Come convinceresti, allora, una persona che non ti conosce a venire a un tuo concerto?

Se per risonanza venissi a conoscenza di un mio live, potrebbe incuriosirti il fatto che io scriva in diverse lingue. Questo può già essere un collante tra me e l’altra persona. Ma penso che non ci sia una vera e propria risposta per dirti di venire a un mio concerto. Alla fine, è una questione di scelte: vieni perché decidi di scoprire qualcosa di nuovo. Noi facciamo il procedimento inverso del solito: il pubblico non ha mai ascoltato nulla, e se piaci questo crea un effetto shock. Finché non apri questa porta non sai cosa c’è dietro.

Prova a descrivere, allora, la tua musica a qualcuno che non può ascoltarla…
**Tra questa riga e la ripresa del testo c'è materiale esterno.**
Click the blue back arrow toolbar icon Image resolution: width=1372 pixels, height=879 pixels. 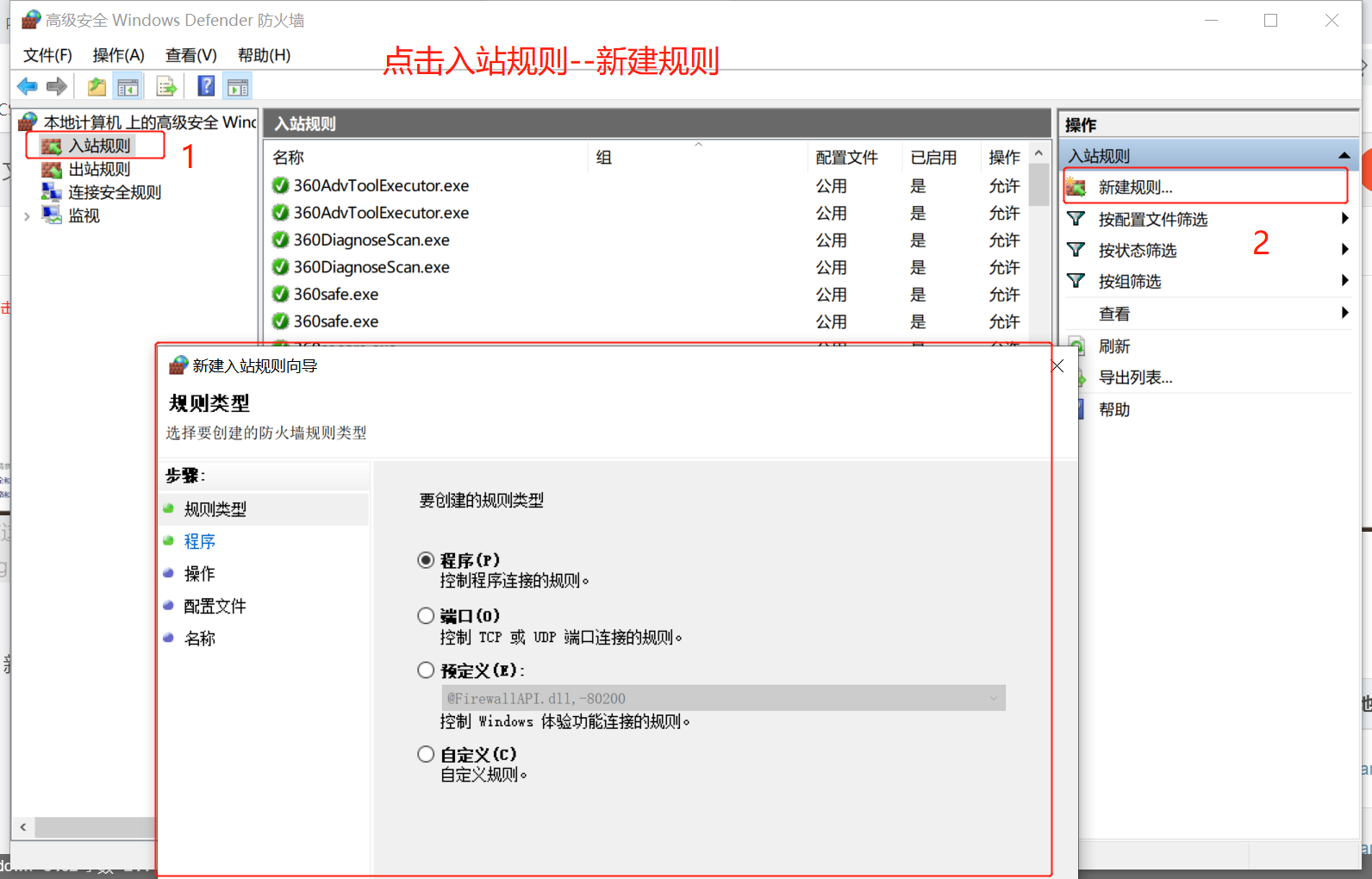point(28,86)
La mia musica non è una musica senza genere, anche se spesso quando mi chiedono che genere faccio, molti arrivano alla conclusione di dire che non ne ho uno preciso. Io faccio musica senza ritrovarmi in un’unica cosa: ho un flusso continuo di generi dentro di me. Tu che non conosci la mia musica, ascoltandola puoi trovarci un genere dentro, ma sei tu ad averlo individuato. Per me la musica è un tutt’uno: è ritrovare un senso in quello che uno ha da dare. Quindi, ascoltare la mia musica deve essere una scelta.

Quali sono le tue sensazioni prima di un concerto? Hai sensazioni diverse quando stai per fare un opening rispetto ad un tuo live?

Fare un concerto è come questa intervista: il concerto, l’intervista, un’apertura sono momenti di presenza. Quando inizia il concerto io mi comincio a muovere, faccio dei passettini, sbuffo, e in quel momento quando mi portano all’attenzione, e mi dicono “stai per salire sul palco”, capisco quanto sia importante quello che sto facendo. Quando almeno una persona sta credendo in quello che sto facendo. Per questo non c’è differenza tra il performare o fare un’intervista: hai una opportunità ed è quella. Il fatto di fare apertura è accrescitivo, è una cosa in più. Ma è una cosa curriculare. Un’apertura importante è stata quella ai Westfalia: lì ho capito che le cose stavano diventando serie. È stato il momento in cui tutto si è relativamente confermato.

Hai attraversato anche l’Europa suonando in città come Barcellona e Amsterdam. La musica dal vivo è vissuta diversamente all’estero?

Credo che la concezione della live performance sia diversa in ogni città, anche all’interno dello stesso paese. Ho fatto un viaggio di più di 5.000 km: siamo partiti con la chitarra in macchina, e basta, senza scegliere. Mentre eravamo in Francia, un pomeriggio in cui non sapevamo dove andare a dormire, scopriamo totalmente per caso che c’era una serata open mic a Barcellona. Così siamo partiti, e arrivati a Barcellona abbiamo suonato, le persone erano felici, è stato bellissimo. Il fatto di essere all’estero è stato il surplus; da lì siamo arrivati anche ad Amsterdam, dove ho sentito il pathos, e la crescita che stavo attraversando. Dalle 60 persone di Barcellona, lì ci siamo ritrovati davanti a 250, ero parte integrante dello show di quella sera. Ho vissuto intensamente l’interazione con la mia musica.

Ci salutiamo con l’ultima domanda: a cosa stai lavorando e cosa ci dobbiamo aspettare?

Non c’è niente da aspettarsi: i miei piani variano a seconda di come mutano i giorni, vivo il presente e le persone che incontro, quindi non so cosa succederà. Il poetico della vita è proprio in questo. A cosa sto lavorando? Sto lavorando su me stesso. Giorno dopo giorno, lavoro sul trovare risposte nel mio vissuto e in quello delle persone che mi circondano. Quello che voglio fare è scoprire sempre di più.